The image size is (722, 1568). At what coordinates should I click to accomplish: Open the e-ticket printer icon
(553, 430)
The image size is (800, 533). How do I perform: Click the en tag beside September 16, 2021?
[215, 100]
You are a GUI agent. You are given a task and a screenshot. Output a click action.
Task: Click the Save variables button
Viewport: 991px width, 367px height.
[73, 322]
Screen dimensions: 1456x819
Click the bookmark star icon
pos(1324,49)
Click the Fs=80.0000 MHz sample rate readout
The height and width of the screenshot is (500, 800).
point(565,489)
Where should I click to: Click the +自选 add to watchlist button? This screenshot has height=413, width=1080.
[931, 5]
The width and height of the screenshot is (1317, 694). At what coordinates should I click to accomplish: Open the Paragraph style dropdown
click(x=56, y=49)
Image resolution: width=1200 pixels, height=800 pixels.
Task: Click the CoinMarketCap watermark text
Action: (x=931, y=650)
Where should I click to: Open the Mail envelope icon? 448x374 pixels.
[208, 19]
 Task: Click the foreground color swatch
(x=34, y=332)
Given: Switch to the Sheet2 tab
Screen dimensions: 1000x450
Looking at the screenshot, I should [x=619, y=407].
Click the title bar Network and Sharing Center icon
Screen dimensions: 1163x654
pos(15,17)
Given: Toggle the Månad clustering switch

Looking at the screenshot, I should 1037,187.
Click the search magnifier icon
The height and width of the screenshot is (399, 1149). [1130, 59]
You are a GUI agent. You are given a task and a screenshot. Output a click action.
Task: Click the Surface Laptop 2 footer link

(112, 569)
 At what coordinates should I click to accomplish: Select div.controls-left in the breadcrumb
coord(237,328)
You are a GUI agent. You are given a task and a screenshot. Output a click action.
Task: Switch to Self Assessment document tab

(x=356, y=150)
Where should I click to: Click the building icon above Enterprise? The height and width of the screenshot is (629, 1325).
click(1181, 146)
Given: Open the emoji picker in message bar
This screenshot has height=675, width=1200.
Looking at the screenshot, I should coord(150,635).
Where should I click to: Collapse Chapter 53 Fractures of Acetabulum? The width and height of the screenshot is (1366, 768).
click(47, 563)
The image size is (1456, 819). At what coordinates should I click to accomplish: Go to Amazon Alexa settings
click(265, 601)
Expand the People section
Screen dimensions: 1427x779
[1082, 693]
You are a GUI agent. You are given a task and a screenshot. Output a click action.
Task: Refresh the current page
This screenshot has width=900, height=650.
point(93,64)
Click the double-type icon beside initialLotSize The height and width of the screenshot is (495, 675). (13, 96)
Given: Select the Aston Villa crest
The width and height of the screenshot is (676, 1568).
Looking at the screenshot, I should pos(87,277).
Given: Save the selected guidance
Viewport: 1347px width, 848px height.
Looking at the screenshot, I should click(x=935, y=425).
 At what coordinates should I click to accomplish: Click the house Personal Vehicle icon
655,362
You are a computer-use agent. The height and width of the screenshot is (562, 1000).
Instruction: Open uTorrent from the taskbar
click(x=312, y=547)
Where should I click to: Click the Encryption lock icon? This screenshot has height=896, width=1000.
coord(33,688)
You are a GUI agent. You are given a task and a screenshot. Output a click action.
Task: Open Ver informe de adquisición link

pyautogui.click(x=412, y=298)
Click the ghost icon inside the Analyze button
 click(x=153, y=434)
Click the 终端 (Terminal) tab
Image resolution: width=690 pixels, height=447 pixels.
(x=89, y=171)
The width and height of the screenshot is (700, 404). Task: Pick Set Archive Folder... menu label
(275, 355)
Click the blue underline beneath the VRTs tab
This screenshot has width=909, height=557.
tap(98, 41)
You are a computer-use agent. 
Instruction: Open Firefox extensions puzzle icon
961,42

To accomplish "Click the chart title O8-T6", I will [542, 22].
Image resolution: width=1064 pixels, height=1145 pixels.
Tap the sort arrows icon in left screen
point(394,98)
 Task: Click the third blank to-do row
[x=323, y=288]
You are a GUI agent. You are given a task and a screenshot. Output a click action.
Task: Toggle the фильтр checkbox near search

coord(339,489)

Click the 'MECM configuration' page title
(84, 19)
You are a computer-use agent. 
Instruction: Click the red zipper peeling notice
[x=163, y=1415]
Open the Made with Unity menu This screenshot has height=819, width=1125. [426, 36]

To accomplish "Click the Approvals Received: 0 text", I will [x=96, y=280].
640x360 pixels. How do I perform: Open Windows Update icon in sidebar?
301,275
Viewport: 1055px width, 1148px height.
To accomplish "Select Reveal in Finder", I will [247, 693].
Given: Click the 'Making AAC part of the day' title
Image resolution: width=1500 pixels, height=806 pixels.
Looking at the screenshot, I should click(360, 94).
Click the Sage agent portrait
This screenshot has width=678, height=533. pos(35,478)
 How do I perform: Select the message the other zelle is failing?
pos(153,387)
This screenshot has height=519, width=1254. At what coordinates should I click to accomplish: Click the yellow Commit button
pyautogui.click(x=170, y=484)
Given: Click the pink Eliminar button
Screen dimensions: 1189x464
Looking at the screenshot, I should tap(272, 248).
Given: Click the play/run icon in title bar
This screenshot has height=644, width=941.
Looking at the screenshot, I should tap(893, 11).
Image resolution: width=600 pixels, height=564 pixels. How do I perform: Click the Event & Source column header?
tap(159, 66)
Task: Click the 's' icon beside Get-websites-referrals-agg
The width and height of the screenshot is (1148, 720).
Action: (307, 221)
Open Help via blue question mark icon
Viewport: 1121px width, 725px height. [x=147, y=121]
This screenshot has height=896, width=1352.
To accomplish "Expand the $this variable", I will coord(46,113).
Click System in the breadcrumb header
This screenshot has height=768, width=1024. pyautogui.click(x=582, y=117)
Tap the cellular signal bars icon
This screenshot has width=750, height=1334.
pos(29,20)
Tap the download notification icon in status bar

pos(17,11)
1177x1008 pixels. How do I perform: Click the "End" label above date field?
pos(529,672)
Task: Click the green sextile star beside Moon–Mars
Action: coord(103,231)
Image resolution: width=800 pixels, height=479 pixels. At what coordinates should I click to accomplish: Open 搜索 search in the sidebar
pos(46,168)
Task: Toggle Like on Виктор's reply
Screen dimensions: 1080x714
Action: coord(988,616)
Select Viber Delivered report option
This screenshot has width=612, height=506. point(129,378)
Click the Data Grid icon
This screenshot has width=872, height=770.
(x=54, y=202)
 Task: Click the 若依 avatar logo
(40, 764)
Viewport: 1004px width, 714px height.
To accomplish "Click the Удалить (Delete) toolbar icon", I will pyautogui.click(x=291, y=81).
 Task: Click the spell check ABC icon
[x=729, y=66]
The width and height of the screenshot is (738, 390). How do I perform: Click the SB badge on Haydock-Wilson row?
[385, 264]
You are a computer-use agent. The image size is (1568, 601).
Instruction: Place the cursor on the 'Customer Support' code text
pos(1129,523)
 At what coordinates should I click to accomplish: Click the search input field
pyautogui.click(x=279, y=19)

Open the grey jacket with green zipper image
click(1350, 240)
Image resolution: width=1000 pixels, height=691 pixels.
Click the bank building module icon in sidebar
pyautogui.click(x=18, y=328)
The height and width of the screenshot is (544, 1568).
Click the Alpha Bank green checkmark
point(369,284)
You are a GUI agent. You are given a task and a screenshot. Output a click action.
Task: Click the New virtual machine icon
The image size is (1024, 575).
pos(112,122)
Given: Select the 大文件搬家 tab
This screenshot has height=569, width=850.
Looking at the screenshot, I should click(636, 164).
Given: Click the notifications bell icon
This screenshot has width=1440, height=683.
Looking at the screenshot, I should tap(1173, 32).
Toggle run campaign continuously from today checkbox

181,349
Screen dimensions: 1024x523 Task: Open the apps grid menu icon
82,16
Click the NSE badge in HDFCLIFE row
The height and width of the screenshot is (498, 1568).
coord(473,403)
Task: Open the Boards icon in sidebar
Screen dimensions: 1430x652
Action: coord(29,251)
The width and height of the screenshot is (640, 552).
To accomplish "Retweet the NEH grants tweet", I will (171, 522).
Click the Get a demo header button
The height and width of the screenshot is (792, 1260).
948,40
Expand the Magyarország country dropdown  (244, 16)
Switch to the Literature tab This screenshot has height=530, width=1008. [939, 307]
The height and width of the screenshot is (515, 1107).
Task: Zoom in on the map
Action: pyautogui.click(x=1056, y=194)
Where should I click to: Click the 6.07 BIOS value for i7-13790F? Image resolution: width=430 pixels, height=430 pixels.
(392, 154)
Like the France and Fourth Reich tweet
_ _ _
■ **Task objective**
Copy out the listing above, line by line and exactly, from its first line to the line holding "Screen dimensions: 1456x819", inclusive.

■ **Answer section**
The image size is (722, 1568). At what coordinates should I click to accomplish: Open the e-ticket printer icon
(553, 430)
The image size is (800, 533). How do I perform: Click the en tag beside September 16, 2021?
[215, 100]
You are a GUI agent. You are given a task and a screenshot. Output a click action.
Task: Click the Save variables button
Viewport: 991px width, 367px height.
[73, 322]
Screen dimensions: 1456x819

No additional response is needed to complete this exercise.